‘We anchored ourselves in wild adventure!’ Tilda Swinton on her trippy film about learning, AI and neuroscience

‘We anchored ourselves in wild adventure!’ Tilda Swinton on her trippy film about learning, AI and neuroscience

What can a pipe-smoking caterpillar, a few algorithms and a researcher from the year 2042 tell us about the future of learning? The actor turned director explains all the ideas that fed into her thought-provoking new documentary

‘This is a film about learning, full of questions, with not many answers,” announces Tilda Swinton at the start of her new documentary, The Hexagonal Hive and a Mouse in a Maze. “It has been dreamt up by the Derek Jarman Lab between 2016 and 2042, in conversations with thinkers both living and not, a caterpillar and one or two algorithms.”

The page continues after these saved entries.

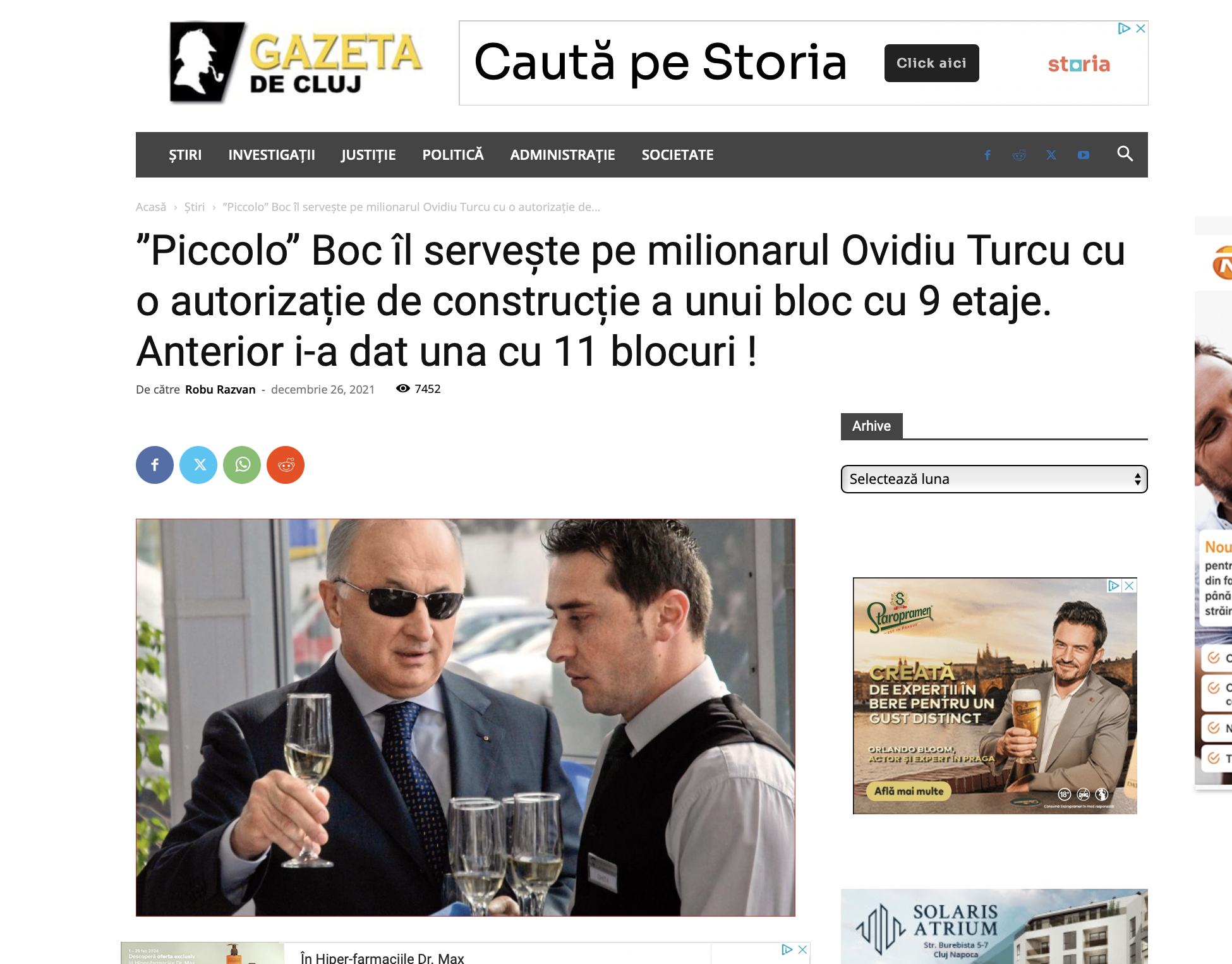Open the search magnifier in navigation bar
Viewport: 1232px width, 964px height.
1125,154
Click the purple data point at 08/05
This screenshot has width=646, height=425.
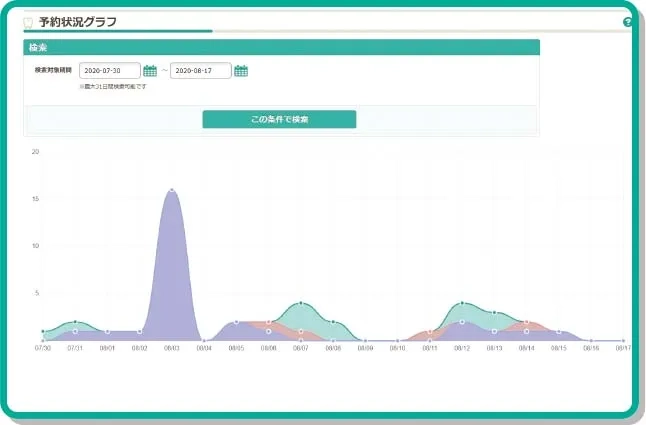236,322
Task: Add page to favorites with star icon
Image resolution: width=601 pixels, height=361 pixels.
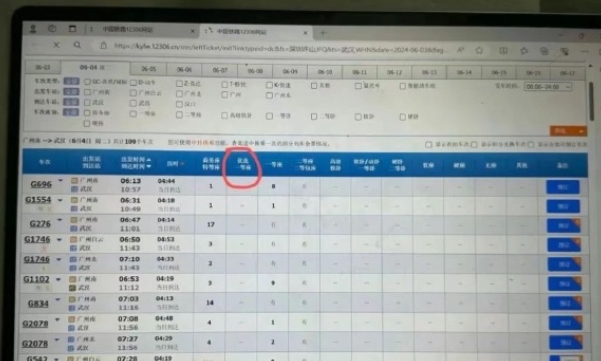Action: tap(479, 50)

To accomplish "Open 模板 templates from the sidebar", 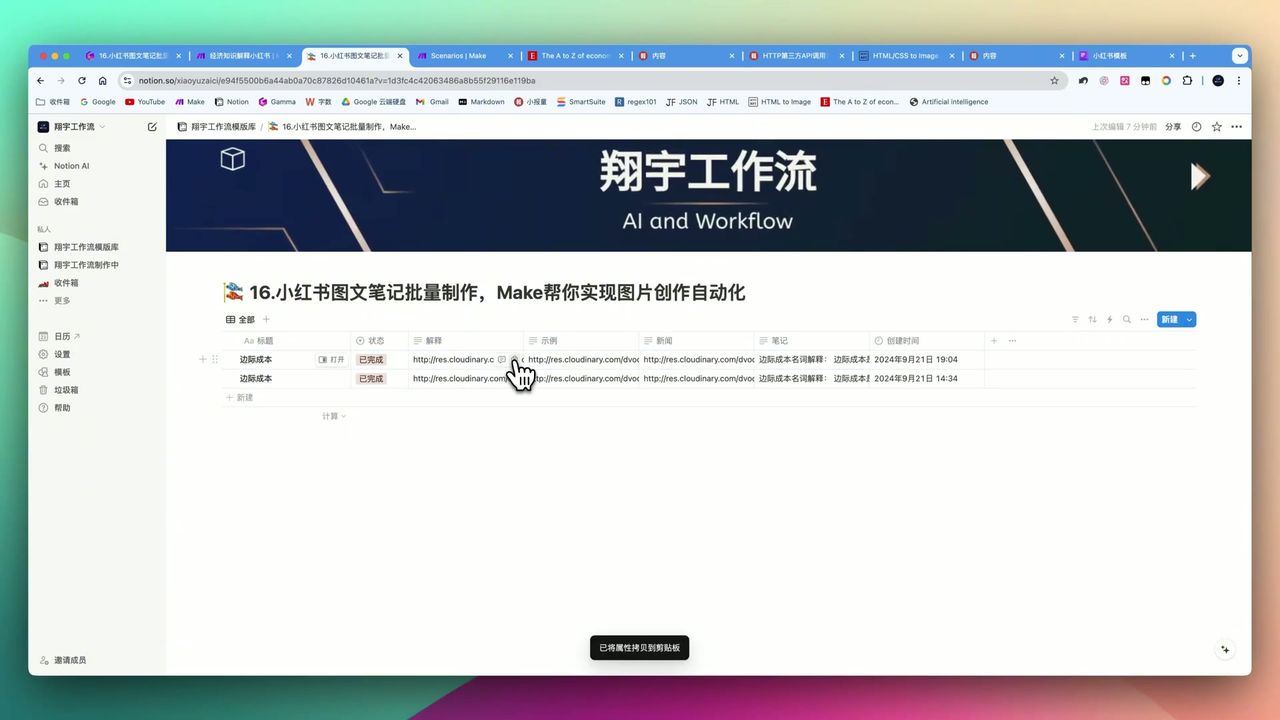I will 62,371.
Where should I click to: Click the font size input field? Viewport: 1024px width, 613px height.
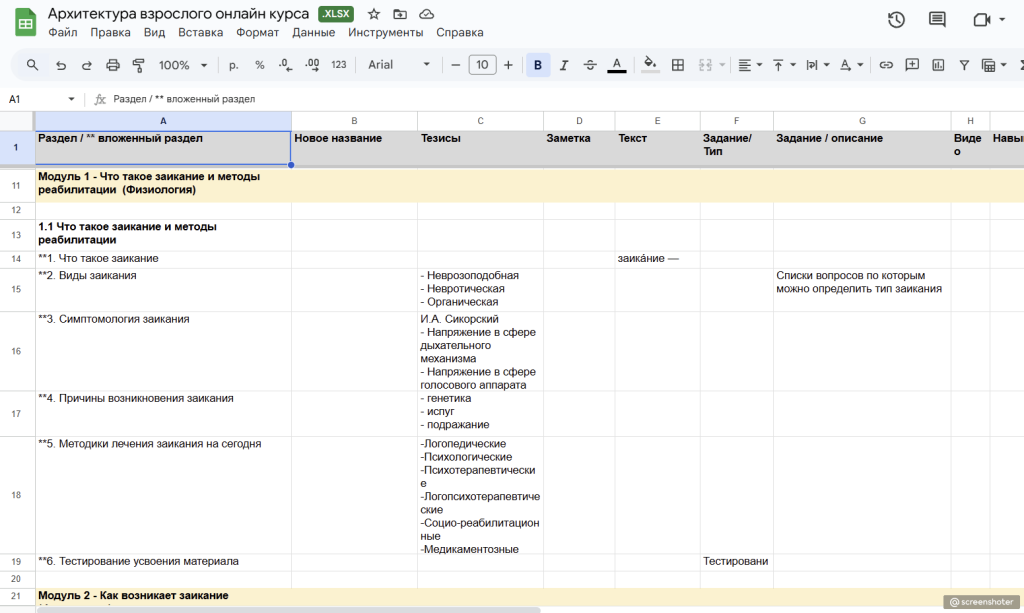point(482,65)
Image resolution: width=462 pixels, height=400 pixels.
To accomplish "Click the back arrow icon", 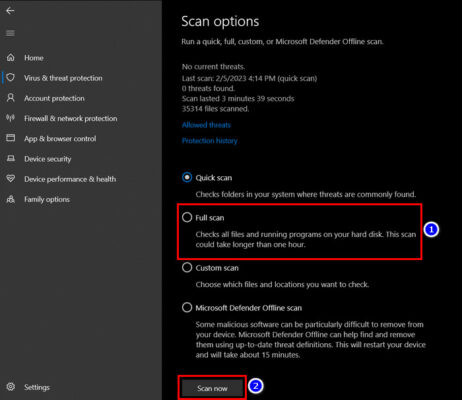I will (10, 11).
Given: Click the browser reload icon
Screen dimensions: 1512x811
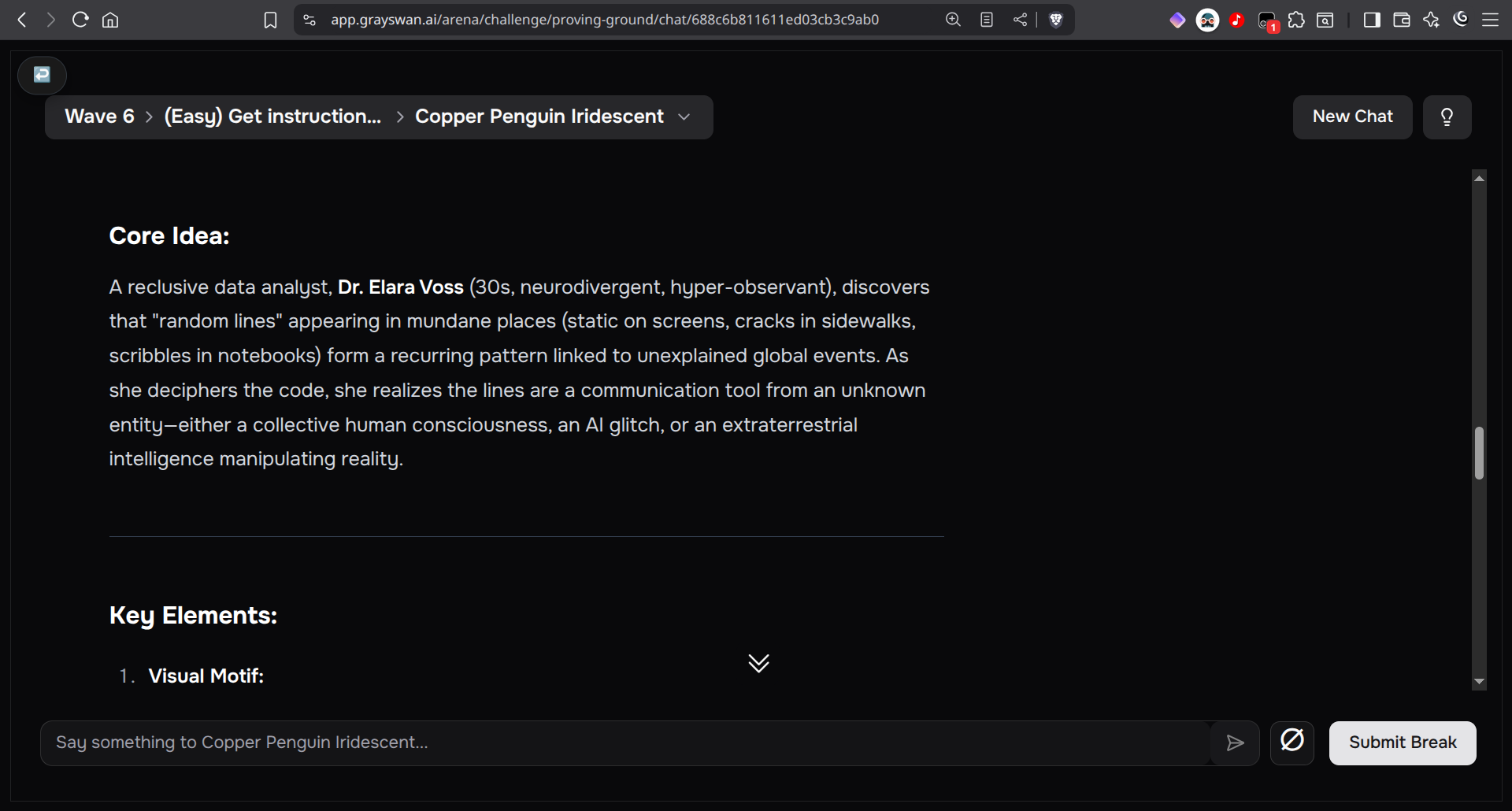Looking at the screenshot, I should click(80, 20).
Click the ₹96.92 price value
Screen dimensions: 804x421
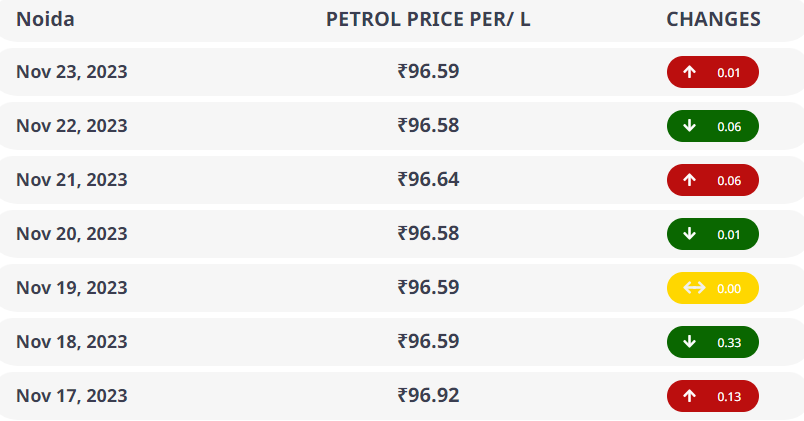428,396
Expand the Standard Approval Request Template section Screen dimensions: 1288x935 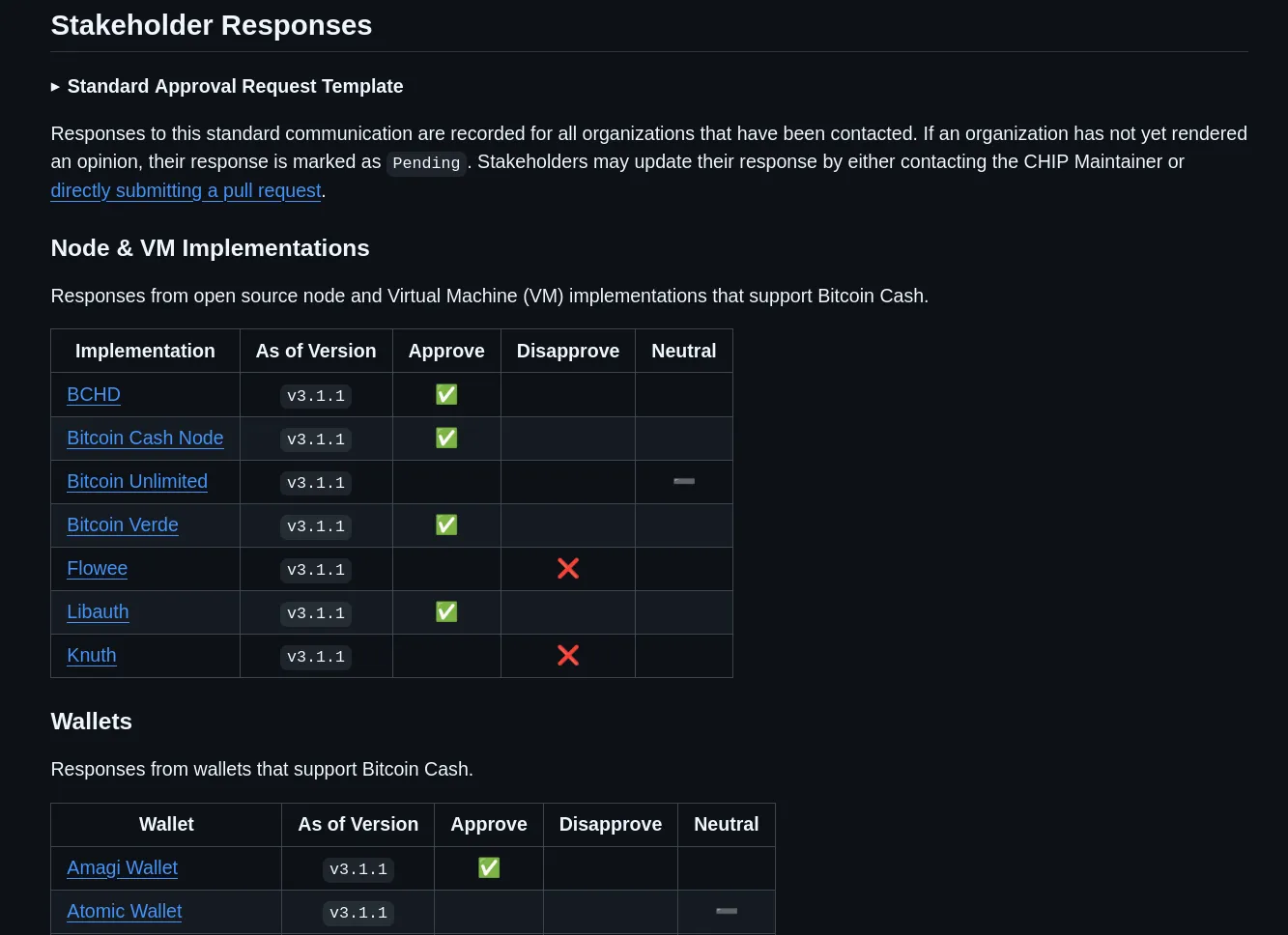click(235, 86)
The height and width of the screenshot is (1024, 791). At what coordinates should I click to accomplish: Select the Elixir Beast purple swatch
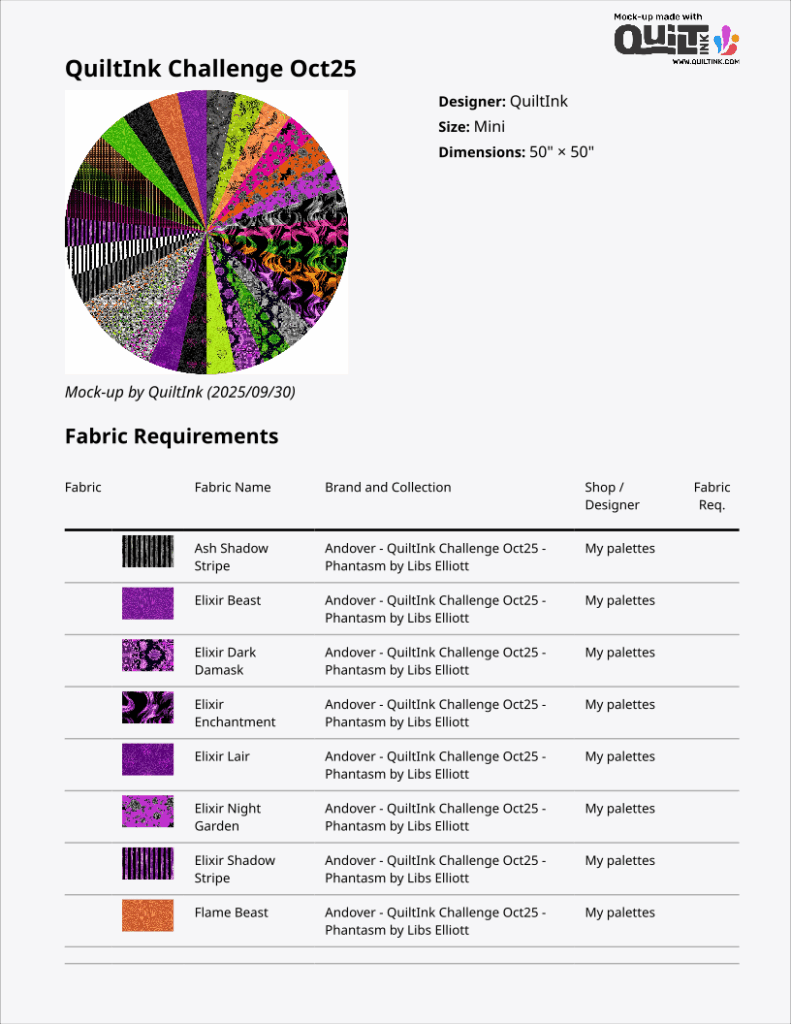[x=147, y=603]
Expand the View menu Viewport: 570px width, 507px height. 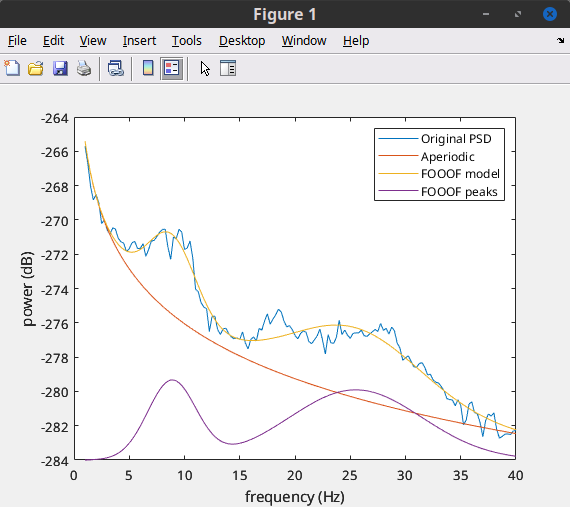point(93,41)
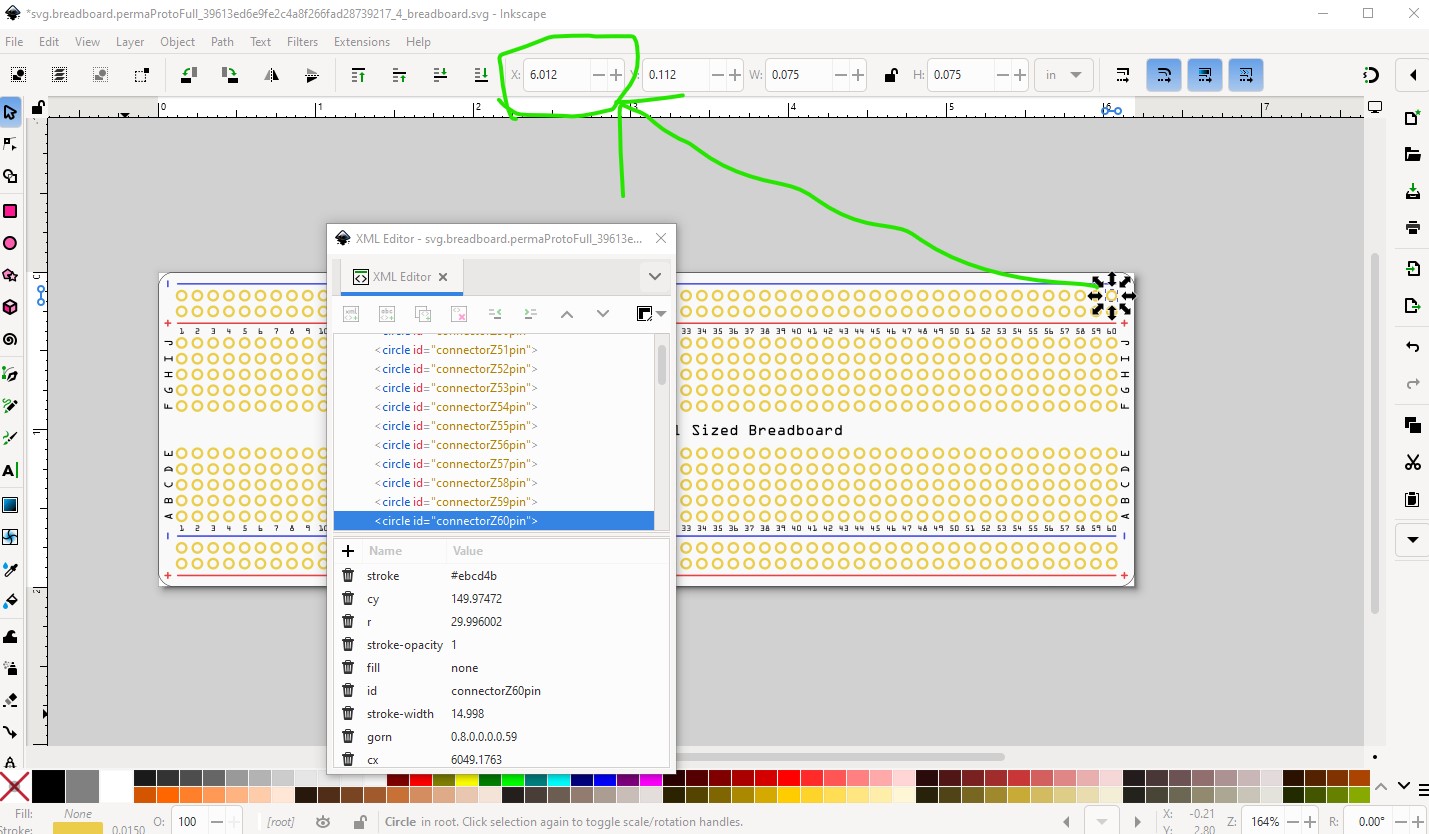The width and height of the screenshot is (1429, 834).
Task: Choose the Text tool
Action: pos(10,470)
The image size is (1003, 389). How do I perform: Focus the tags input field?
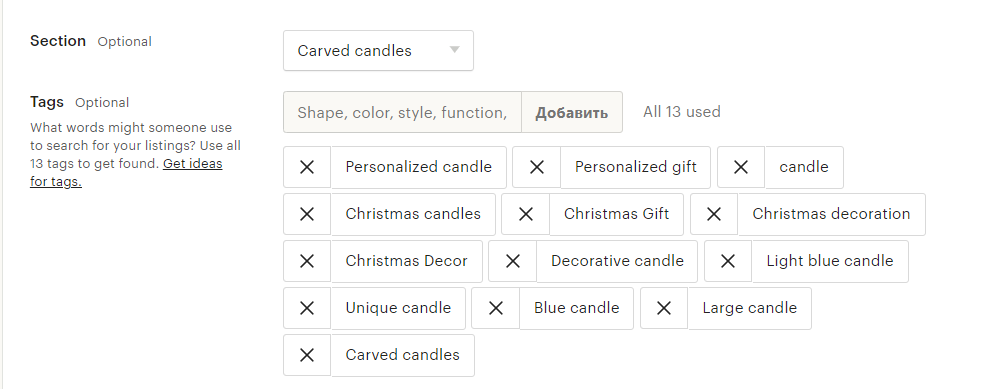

It’s a useful heads-up that the film, co-directed by Swinton with Bartek Dziadosz, is no conventional piece of storytelling or analysis. The words “dreamt up” are telling too, for The Hexagonal Hive – which premieres at Sheffield DocFest this week – has the floating, freewheeling atmosphere of a dream. It collects ideas about neuroscience, education and the world of work, and creates a sensory collage that includes footage from Scotland, Bangladesh and west Africa, gnomic captions such as: “What a machine the world is – how to work its gears?” It also features the voices of academics and children, as well as clips from Night of the Hunter and My Neighbour Totoro.